The Healthcare sector is one of the sectors where one will need a large amount of money to get the necessary treatment. Workers in long-term homes are also required to take care of their patients, including documenting everything regarding monitoring, interpreting, and following public health guidance (Hunt, 2021). However, with the ongoing Covid pandemic, there has been an increased risk of delivering healthcare services, which has further made it difficult to access insurance services. As a result, long-term nursing homes may take it upon themselves to decide on the care that they give to their patients (Hunt, 2021). Consequently, they may deny services to patients who do not have funds, which may lead to their death. With Bill 128 being in place, it denies the families sufficient compensation since, by analyzing the scenario, negligence in long-term care homes is also a factor contributing to the loss of lives (Hunt, 2021).
Despite the shortcomings linked to Bill 218, one of its main strengths is that it offers a platform for shielding long-term workers from liability if they acted in good faith to save their patient’s life, although they failed. Any person, especially those working in long-term homes, strives to improve the well-being of their patients by providing care that does not cause any harm to them. The Covid 19 virus is associated with a wide range of complications; thus, it puts one at risk of dying. As a result, although workers may institute different measures to ensure that care is given to these patients, the patients may not make it alive. Since Long-term care nursing homes are multi-billion empires, most families may be quick to conclude that the death resulted from negligence, which may not be the case. As a result, this law being in action helps shield the nurses who acted in good faith against lawsuits that would otherwise predispose them to suffer huge financial implications.
Bill 218 is one of the legislations that protect long-term care workers against liability.

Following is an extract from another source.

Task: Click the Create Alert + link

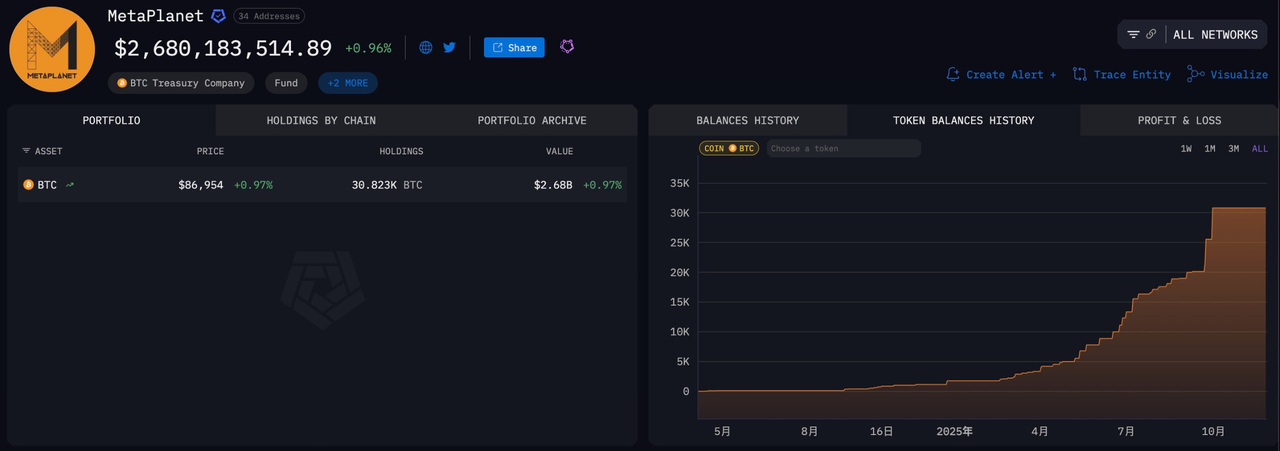Action: 1002,74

Despite being passed, the Bill has several shortcomings. One of the evident one relates to creating a barrier for justice for families and residents to hold nurses accountable for neglecting their loved ones, especially during the Covid 19 outbreak. Despite such shortcomings, the Bill is important since it shields workers who instituted good faith efforts but failed to save the life of individuals. Therefore, several amendments should be instituted to ensure that the Bill does not disadvantage families and that workers engaging in gross negligence are held liable.
Archer, S., & Sobat, E. (2021). The Better Local Government Act versus Municipal Democracy. Journal of Law and Social Policy, 34(1), 1-20.
Dunsmore, R. A. (2021). Pandemic Deaths: Media Representations of Long-Term Care in Ontario as a Sociological Case Study (Doctoral dissertation).
Hunt, E. (2021). Long-Term Care Regulations in Ontario, Canada during COVID-19.
Novaković, S. (2021). Shielded from shame: civil immunity for Ontario’s long-term care facilities in the wake of covid-19. University of Toronto Faculty of Law Review, 79(2).